Records for the task: Begin

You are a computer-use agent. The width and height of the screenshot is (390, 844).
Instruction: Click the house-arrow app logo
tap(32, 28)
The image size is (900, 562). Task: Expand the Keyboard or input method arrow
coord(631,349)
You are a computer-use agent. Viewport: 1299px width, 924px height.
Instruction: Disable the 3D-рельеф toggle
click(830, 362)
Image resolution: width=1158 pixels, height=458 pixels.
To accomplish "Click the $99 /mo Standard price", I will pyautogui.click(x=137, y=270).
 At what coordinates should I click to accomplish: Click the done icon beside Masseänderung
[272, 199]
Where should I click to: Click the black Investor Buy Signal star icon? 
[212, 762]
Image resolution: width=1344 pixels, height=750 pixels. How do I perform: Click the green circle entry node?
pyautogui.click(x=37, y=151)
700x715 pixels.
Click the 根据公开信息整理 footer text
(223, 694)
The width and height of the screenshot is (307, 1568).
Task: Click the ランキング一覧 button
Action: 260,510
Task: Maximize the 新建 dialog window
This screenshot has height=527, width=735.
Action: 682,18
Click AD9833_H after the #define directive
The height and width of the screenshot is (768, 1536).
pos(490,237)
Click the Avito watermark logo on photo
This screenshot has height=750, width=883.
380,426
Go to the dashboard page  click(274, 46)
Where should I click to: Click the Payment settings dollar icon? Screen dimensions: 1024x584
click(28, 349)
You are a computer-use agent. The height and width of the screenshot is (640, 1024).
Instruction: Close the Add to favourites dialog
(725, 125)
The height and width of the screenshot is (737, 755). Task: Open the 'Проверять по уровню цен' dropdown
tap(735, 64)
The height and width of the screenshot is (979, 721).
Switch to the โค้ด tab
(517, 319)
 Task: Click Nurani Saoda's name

Records for the task: End

* **Goal of the exercise**
In your reply, write out all of the material exactly as it was given.

* **Answer box**
You are a computer-use agent. The width and height of the screenshot is (390, 844).
Instruction: Click the house-arrow app logo
tap(32, 28)
The image size is (900, 562). Task: Expand the Keyboard or input method arrow
coord(631,349)
You are a computer-use agent. Viewport: 1299px width, 924px height.
Instruction: Disable the 3D-рельеф toggle
click(830, 362)
Image resolution: width=1158 pixels, height=458 pixels.
To accomplish "Click the $99 /mo Standard price", I will pyautogui.click(x=137, y=270).
 At what coordinates should I click to accomplish: Click the done icon beside Masseänderung
[272, 199]
Where should I click to: Click the black Investor Buy Signal star icon? 
[212, 762]
Image resolution: width=1344 pixels, height=750 pixels. How do I perform: Click the green circle entry node?
pyautogui.click(x=37, y=151)
700x715 pixels.
Click the 根据公开信息整理 footer text
(223, 694)
The width and height of the screenshot is (307, 1568).
Task: Click the ランキング一覧 button
Action: 260,510
Task: Maximize the 新建 dialog window
This screenshot has height=527, width=735.
Action: 682,18
Click AD9833_H after the #define directive
The height and width of the screenshot is (768, 1536).
pos(490,237)
Click the Avito watermark logo on photo
This screenshot has height=750, width=883.
380,426
Go to the dashboard page  click(274, 46)
Where should I click to: Click the Payment settings dollar icon? Screen dimensions: 1024x584
click(28, 349)
You are a computer-use agent. The height and width of the screenshot is (640, 1024).
Instruction: Close the Add to favourites dialog
(725, 125)
The height and width of the screenshot is (737, 755). Task: Open the 'Проверять по уровню цен' dropdown
tap(735, 64)
The height and width of the screenshot is (979, 721).
Switch to the โค้ด tab
(517, 319)
 Task: Click Nurani Saoda's name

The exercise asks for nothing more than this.